Burn, Baby, Burn!
October 31, 2002

"I got this one when I was trying to remove my quiche Lorraine from the oven. It was my first test of pâte brisée at home and I guess I was a little anxious."

"See this? That's from a particularly active caramelization -- it kept spitting at me while I whorled it on my tutti-fruitti convolutti!"

"What. Ever. This one time, at the bakery, I grabbed a pan of sticky buns with my bare hands because I forgot to tent them and they nearly burned!"

I've started to notice that my fellow students and myself are starting to compare burn marks and yarn about them as if we were involved in some sort of KitchenAid military action.

Not knife scars as much -- for some reason, those are just not the thing to flaunt. They are almost embarrassing to admit to because it means you were being a careless cutter or bumbling your brunoise. You ask a chef about the thick wad of cotton taped to their finger covered by a finger condom and, more than likely, she will confirm, in a barely audible mutter that she cut herself. She won't tell you how or why or what sort of culinary masterpiece she was involved in, she will just mutter that she cut herself, and look shifty-eyed. If you're smart, you'll back off and not ask any more questions. Incautiously using a microplane to grate cheese, ginger, or zest can bark up your knuckles pretty nastily, as well. I grated my thumb into yesterday's brioche and it still stings like a mother.

But a good burn sets you apart as being a Rock Star Chef in the kitchen, who has such a fanatical devotion to her cuisine that she places it above her own safety. If you put in your time, eventually you will develop Julia's "asbestos hands" and can grab at hot pans, spoons, and foods with little to no pain because your finger pads and hands have become callous-toughened with practice.
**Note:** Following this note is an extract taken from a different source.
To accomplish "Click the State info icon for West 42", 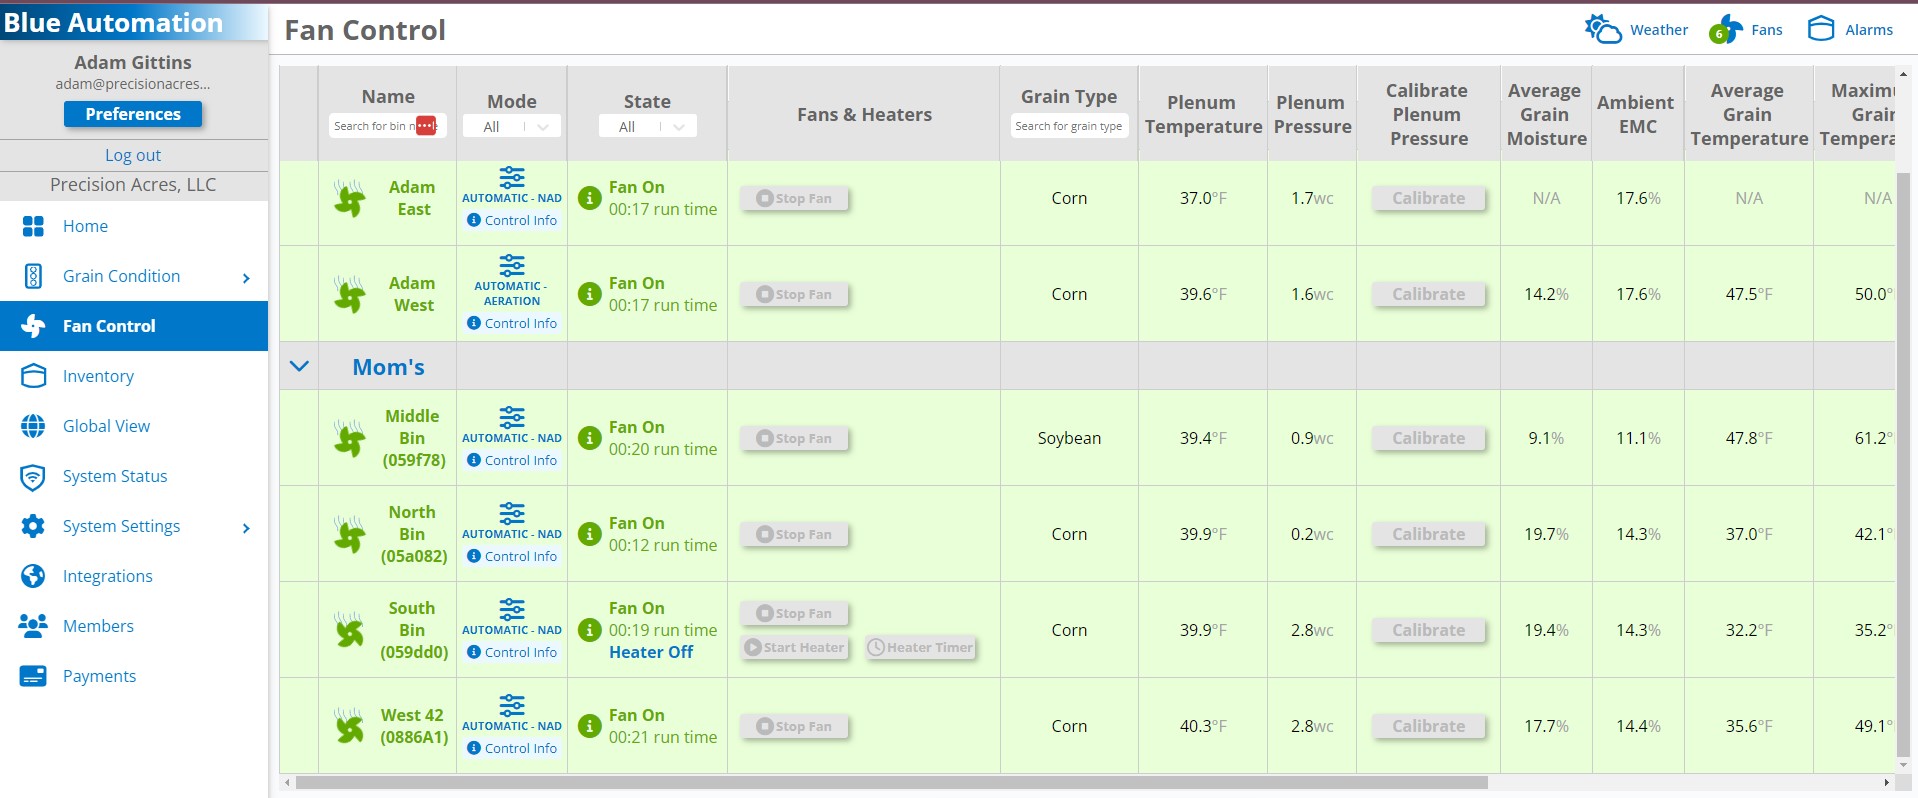I will tap(590, 727).
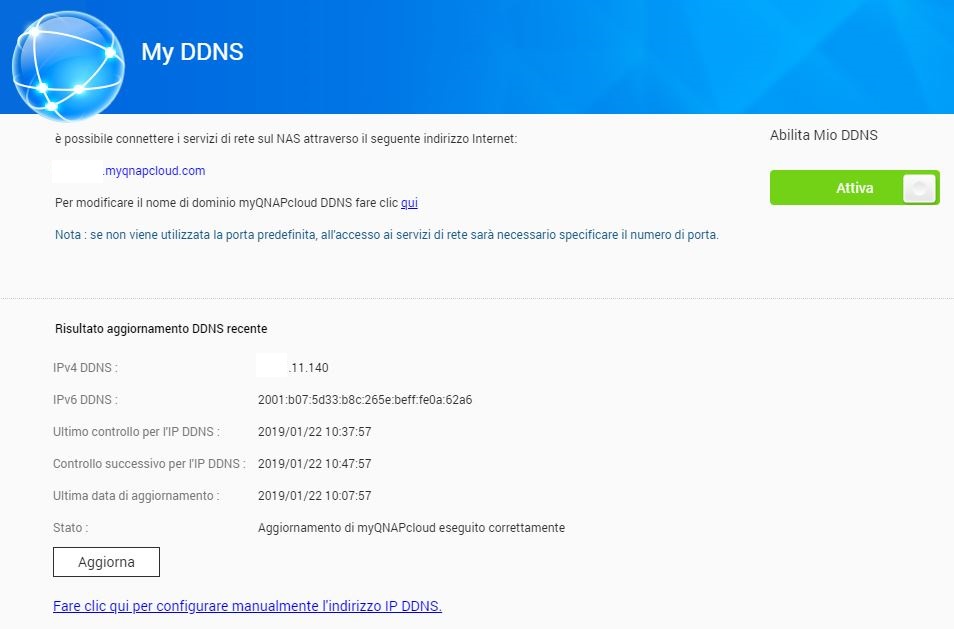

The scabs and scars we like to show off all look the same and are usually in the same places. They are a slightly curved slash on the skin and seem to show up on the forearm -- both topside and the soft underbelly. If you don't take care to lube them up with SPF 435 before going outside, they purple up for life. A few days ago, Chef Directrix pulled up her sleeves and let us "ooh" and "ahh" over the burns that run up and down her arms like medieval leeching marks.

I've got a ripe one just below my wrist bone that I'm dying to make up a story about.